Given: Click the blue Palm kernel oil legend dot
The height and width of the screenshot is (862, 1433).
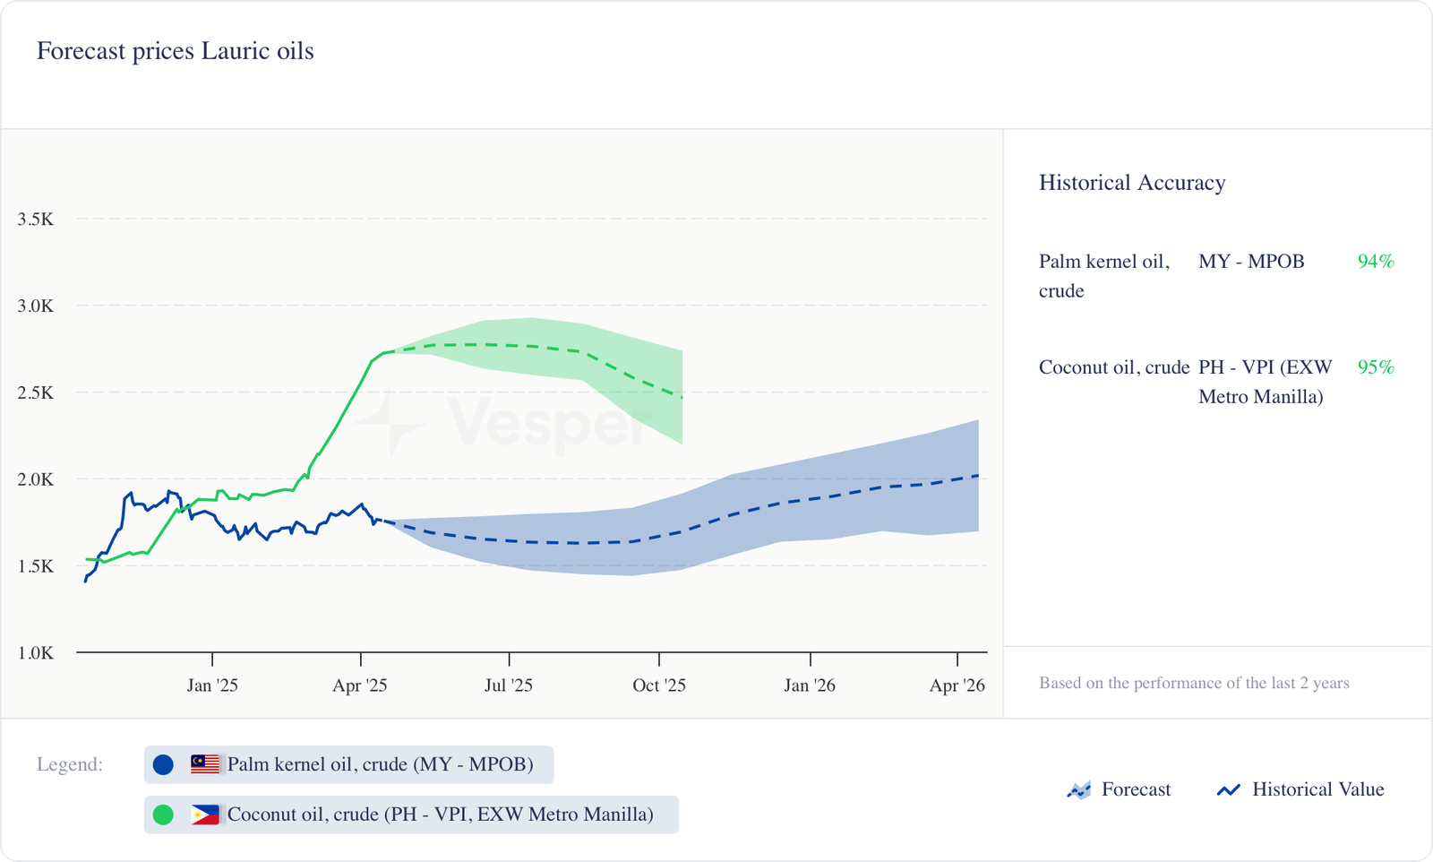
---
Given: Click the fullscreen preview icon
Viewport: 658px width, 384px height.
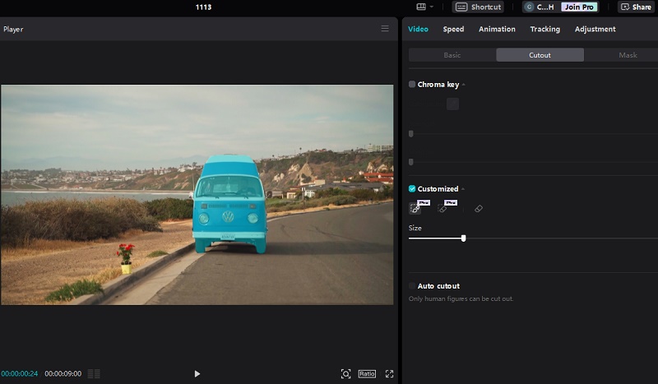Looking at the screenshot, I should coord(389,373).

AIM OF THE EXERCISE » Tally up the lines in the records that contain the word "Given" and give only the total.

FINISHED TASK » 2